I’ll say again that I think memory issues are a red herring: or at least I can say that my situation does not at all a memory issue, in that heap use is only 30% at the time of this burst of hanging requests. The key point was that my issue shows the same stack trace Simon shared originally: requests specifically hanging on that same CountDownLatch.await which is preceded by a line showing org.apache.tomcat.util.net.NioBlockingSelector.read, which is preceded ultimately by a line doing a org.apache.coyote.ajp.AjpProcessor$SocketInputBuffer.doRead.

These seem to clearly point to the AJP connector as a key factor. (And again in my case the stack trace further shows the requests doing a post to a CFC: coldfusion.xml.rpc.CFCServlet.doPost. Simon’s does not show that, but it may not be significant.)

As perhaps another reason I can say it’s not seemingly a memory issue: in the case I am working with at least, other requests DO run. It’s just that about 40 requests do hang this way. (And FWIW in this case all the requests are from one ip address/useragent address, all starting within about 30 seconds of each other. I have pointed out to my client that that could suggest a problem in their client code, perhaps causing an excessive burst of requests automatically, but of course it could be the end user hitting refresh of clicking a link over and over.)
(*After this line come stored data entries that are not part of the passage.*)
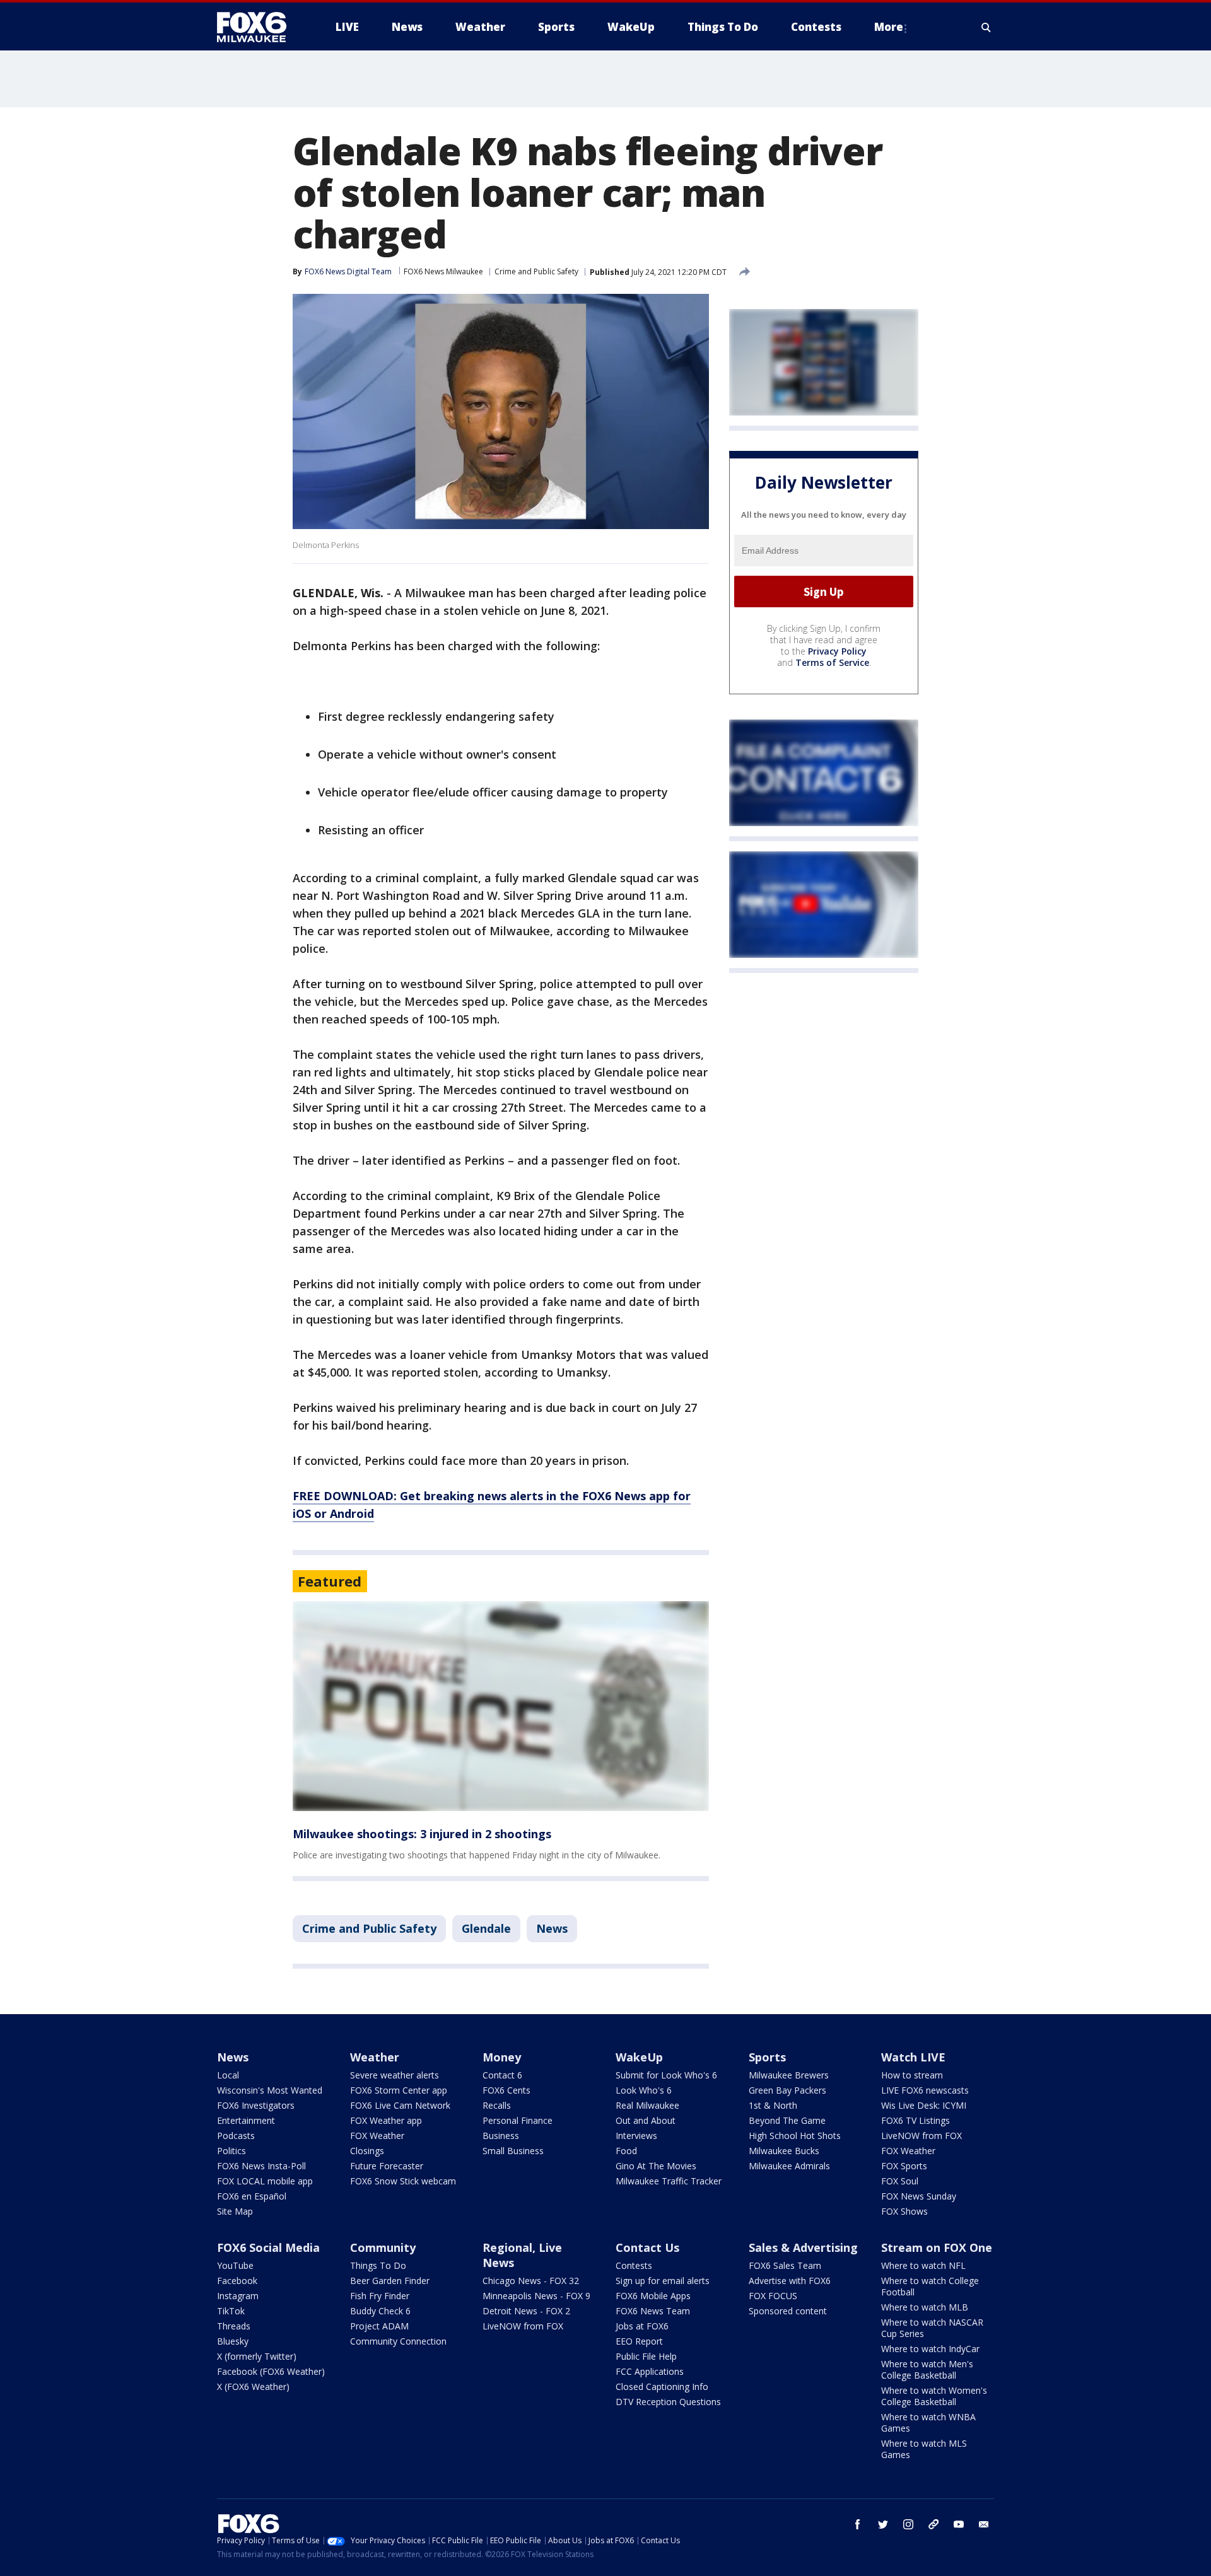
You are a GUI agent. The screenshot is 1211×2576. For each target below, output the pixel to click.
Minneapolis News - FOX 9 (536, 2296)
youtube (959, 2524)
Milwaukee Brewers (789, 2075)
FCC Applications (650, 2371)
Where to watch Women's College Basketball (934, 2396)
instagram (908, 2524)
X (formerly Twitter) (256, 2356)
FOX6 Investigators (256, 2105)
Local (228, 2075)
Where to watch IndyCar (930, 2349)
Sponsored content (788, 2311)
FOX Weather (377, 2136)
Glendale (486, 1928)
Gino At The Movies (656, 2166)
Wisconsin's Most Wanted (269, 2090)
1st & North (773, 2105)
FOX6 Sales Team (785, 2265)
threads (933, 2524)
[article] (501, 1706)
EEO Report (639, 2341)
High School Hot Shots (795, 2136)
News (552, 1928)
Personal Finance (518, 2120)
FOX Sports (904, 2166)
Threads (233, 2326)
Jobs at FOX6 (642, 2326)
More (888, 27)
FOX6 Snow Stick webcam (403, 2181)
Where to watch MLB (924, 2307)
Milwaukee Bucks (784, 2151)
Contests (634, 2265)
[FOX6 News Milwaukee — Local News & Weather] (258, 27)
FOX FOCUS (773, 2296)
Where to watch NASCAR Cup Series (932, 2328)
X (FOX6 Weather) (253, 2386)
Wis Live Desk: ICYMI (923, 2105)
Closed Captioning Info (662, 2386)
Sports (767, 2057)
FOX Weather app (386, 2120)
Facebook (237, 2281)
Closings (367, 2151)
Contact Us (647, 2247)
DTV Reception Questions (668, 2402)
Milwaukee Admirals (789, 2166)
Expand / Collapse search (986, 27)
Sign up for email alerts (663, 2281)
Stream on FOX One (936, 2247)
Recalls (497, 2105)
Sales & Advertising (803, 2247)
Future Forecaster (386, 2166)
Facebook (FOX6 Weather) (271, 2371)
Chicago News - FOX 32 (531, 2281)
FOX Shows (904, 2211)
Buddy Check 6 (380, 2311)
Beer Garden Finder (390, 2281)
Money (502, 2057)
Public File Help (646, 2356)
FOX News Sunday (918, 2196)
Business (501, 2136)
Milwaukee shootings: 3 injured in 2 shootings (422, 1833)
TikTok (231, 2311)
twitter (883, 2524)
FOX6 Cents (506, 2090)
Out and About (646, 2120)
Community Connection (398, 2341)
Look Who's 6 (644, 2090)
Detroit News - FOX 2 (526, 2311)
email (984, 2524)
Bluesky (233, 2341)
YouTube (235, 2265)
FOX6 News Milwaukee (443, 271)
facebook (858, 2524)
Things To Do (378, 2265)
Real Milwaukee (647, 2105)
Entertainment (246, 2120)
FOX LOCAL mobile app (265, 2181)
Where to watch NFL (923, 2265)
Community (383, 2247)
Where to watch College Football (930, 2286)
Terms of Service (832, 662)
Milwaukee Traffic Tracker (669, 2181)
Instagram (238, 2296)
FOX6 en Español (251, 2196)
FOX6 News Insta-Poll (261, 2166)
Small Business (513, 2151)
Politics (231, 2151)
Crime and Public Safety (536, 271)
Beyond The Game (787, 2120)
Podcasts (236, 2136)
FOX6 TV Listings (915, 2120)
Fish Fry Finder (379, 2296)
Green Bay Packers (787, 2090)
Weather (374, 2057)
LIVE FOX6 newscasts (925, 2090)
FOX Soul (899, 2181)
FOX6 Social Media (268, 2247)
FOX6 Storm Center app (398, 2090)
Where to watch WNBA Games (928, 2422)
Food (626, 2151)
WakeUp (639, 2057)
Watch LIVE (913, 2057)
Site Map (235, 2211)
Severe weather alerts (394, 2075)
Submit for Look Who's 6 (666, 2075)
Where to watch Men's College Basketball (927, 2369)
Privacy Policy (837, 651)
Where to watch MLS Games (924, 2449)
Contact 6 (502, 2075)
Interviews (636, 2136)
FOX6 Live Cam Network (400, 2105)
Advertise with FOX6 (790, 2281)
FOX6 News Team (653, 2311)
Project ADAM (379, 2326)
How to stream (912, 2075)
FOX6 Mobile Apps (653, 2296)
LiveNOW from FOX (921, 2136)
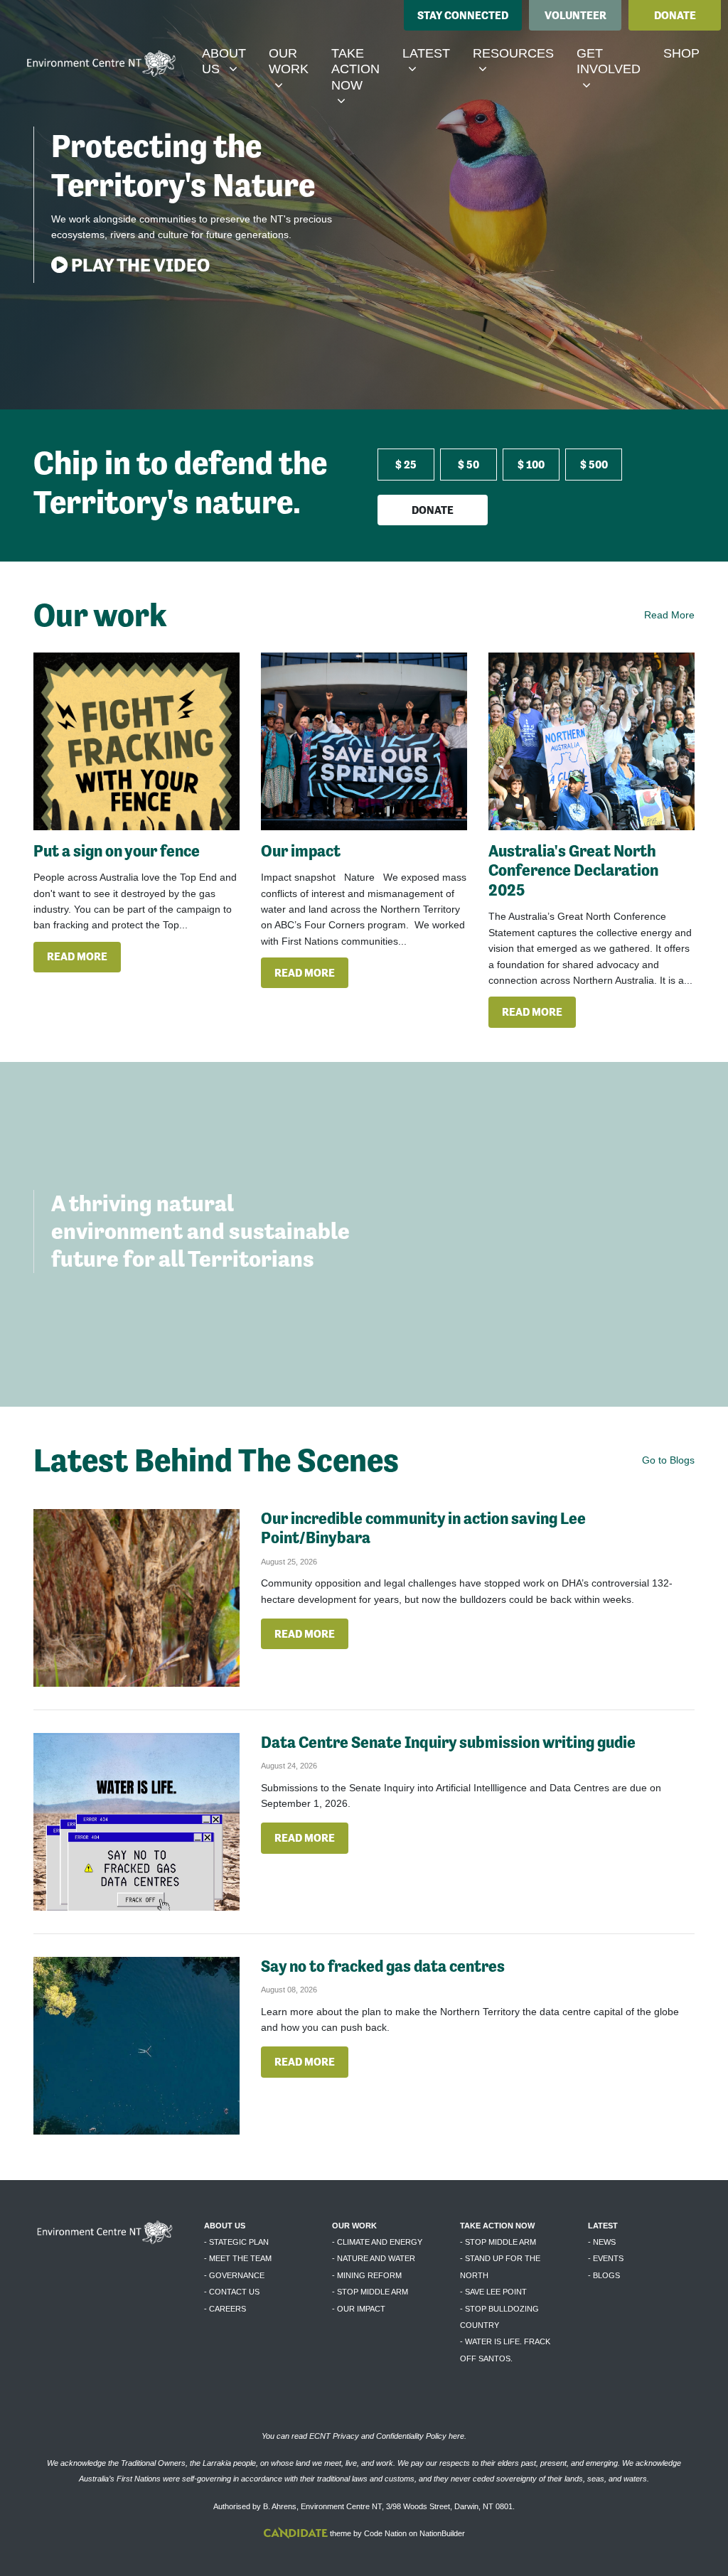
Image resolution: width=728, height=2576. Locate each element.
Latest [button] (431, 52)
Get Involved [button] (614, 60)
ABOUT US (224, 2225)
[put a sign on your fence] (136, 741)
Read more (77, 956)
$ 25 (406, 464)
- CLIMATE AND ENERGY (377, 2242)
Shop (681, 53)
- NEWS (602, 2242)
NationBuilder (442, 2533)
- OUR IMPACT (358, 2308)
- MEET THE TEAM (238, 2258)
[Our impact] (364, 741)
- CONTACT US (231, 2291)
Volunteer (575, 15)
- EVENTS (605, 2258)
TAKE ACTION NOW (497, 2225)
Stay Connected (462, 15)
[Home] (101, 64)
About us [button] (229, 60)
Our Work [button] (294, 60)
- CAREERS (225, 2308)
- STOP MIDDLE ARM (370, 2291)
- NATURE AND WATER (373, 2258)
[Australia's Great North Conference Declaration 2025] (591, 741)
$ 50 (468, 464)
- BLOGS (604, 2275)
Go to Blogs (668, 1460)
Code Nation (385, 2533)
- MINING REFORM (367, 2275)
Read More (669, 615)
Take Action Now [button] (361, 68)
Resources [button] (518, 52)
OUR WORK (354, 2225)
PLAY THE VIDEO (139, 265)
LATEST (603, 2225)
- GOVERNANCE (234, 2275)
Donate (675, 15)
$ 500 (594, 464)
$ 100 (531, 464)
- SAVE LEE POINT (493, 2291)
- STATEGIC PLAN (236, 2242)
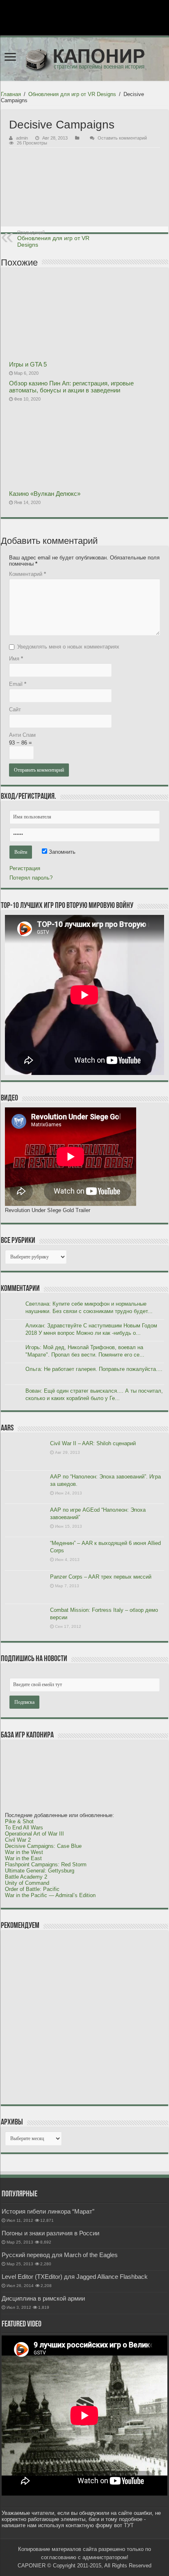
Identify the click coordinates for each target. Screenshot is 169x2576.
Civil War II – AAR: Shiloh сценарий (93, 1443)
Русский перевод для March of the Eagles (60, 2254)
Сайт (15, 709)
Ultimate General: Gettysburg (39, 1871)
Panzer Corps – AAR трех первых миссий (100, 1577)
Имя (16, 658)
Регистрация (24, 868)
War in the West (24, 1852)
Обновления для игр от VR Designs (72, 94)
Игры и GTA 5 (28, 364)
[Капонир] (84, 59)
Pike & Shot (19, 1821)
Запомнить (61, 852)
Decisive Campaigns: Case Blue (43, 1846)
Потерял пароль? (31, 878)
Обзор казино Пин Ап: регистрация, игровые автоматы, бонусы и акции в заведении (71, 387)
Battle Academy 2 (26, 1877)
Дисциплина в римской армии (43, 2298)
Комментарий (27, 574)
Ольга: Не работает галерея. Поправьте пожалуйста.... (93, 1369)
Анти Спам (22, 735)
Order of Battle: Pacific (32, 1889)
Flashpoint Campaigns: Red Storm (46, 1864)
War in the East (23, 1858)
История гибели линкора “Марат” (48, 2211)
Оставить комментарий (122, 137)
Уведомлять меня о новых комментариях (68, 647)
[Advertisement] (66, 2017)
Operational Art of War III (34, 1834)
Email (17, 684)
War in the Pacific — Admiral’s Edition (50, 1895)
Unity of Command (27, 1883)
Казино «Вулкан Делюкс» (44, 493)
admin (22, 137)
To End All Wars (24, 1827)
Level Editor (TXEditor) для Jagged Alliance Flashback (75, 2276)
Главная (11, 94)
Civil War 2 (18, 1840)
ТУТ (129, 2525)
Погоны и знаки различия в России (50, 2233)
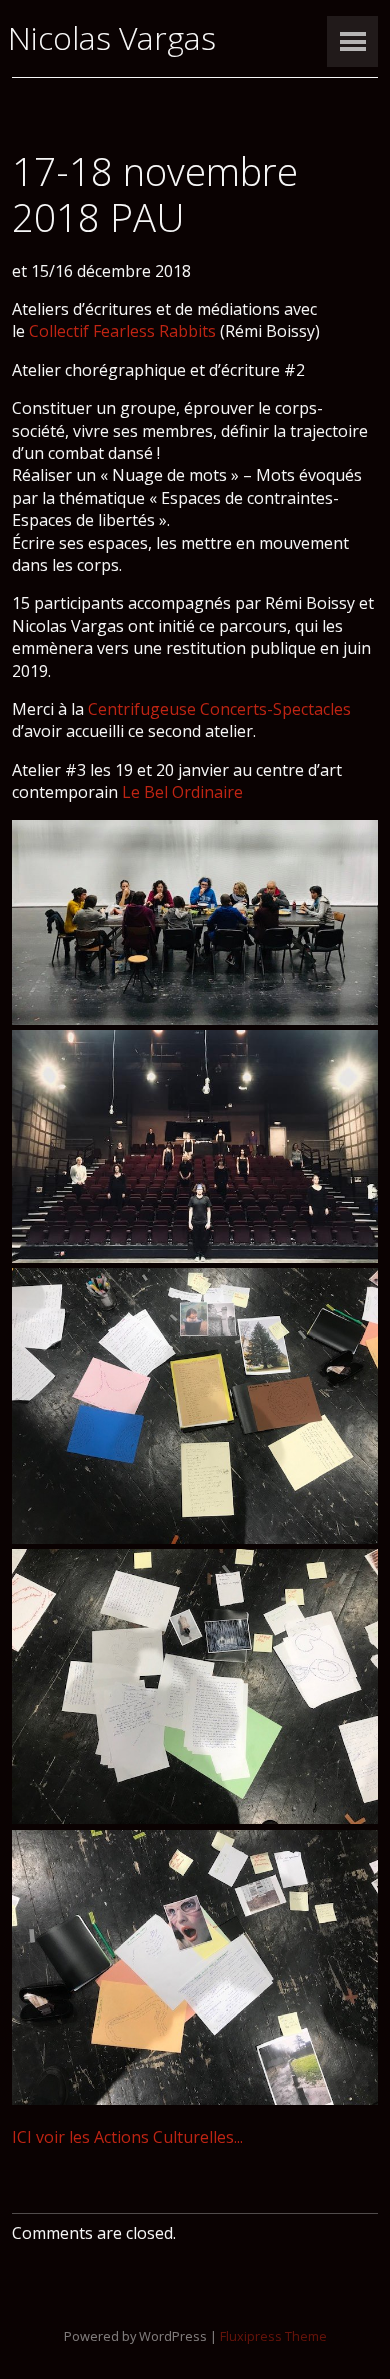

And in that it does effect only some requests and this one user, it’s also not a crippling problem. But it does lead to FR CP email alerts when it happens, so the client and I do notice it. As I said in my first response, I’ve been looking for anyone else discussing a problem with the same stack trace. Simon’s post above was one I found. The only others I found were about Tomcat (not CF), and none of them had any explanation, either.

I am wondering if this could be some Tomcat or AJP limit that might get reached, in some way where it then queues requests (again in the AJP connector…not Tomcat or Lucee or ACF, as that’s so clearly indicated in the stack traces, Simon’s above and my client’s).

Hope that helps someone in the future, even if it may not get us any closer in the near term.

Zackster · March 26, 2021, 12:07pm

how is 5.3.8.159 going?

Terry_Whitney · March 26, 2021, 12:55pm

Charie - First off - I admire your work on ColdFusion, books, and contribution to our “DEAD LANGUAGE”

That being said, the guy is running Windows Server running out of resources every X days for N minutes. Its well worth looking at the OS as a MONTH is a weird number for JVM to suddenly go into garbage collection mode and error with “no path available”

Running "schtasks /query /s localhost > c:\list.txt " would show what ready and what is running and what is scheduled to run. Even if its not the cause of the issue, it would be well worth disabling unused services as well as looking at eventviewer to see if something is triggering during the crash.

Simon_Goldschmidt · March 26, 2021, 9:07pm

I haven’t observed any major difference with 5.3.8.159. It seems to find its balance using more memory than 5.3.7. Currently, they are using 2G and 1.8G respectively. I notice that 5.3.7 is using 100% of its non-heap memory, even with less memory overall, while 5.3.8 is using 83%. The good news is that we haven’t seen a recurrence of the errors since increasing the resources in the servers.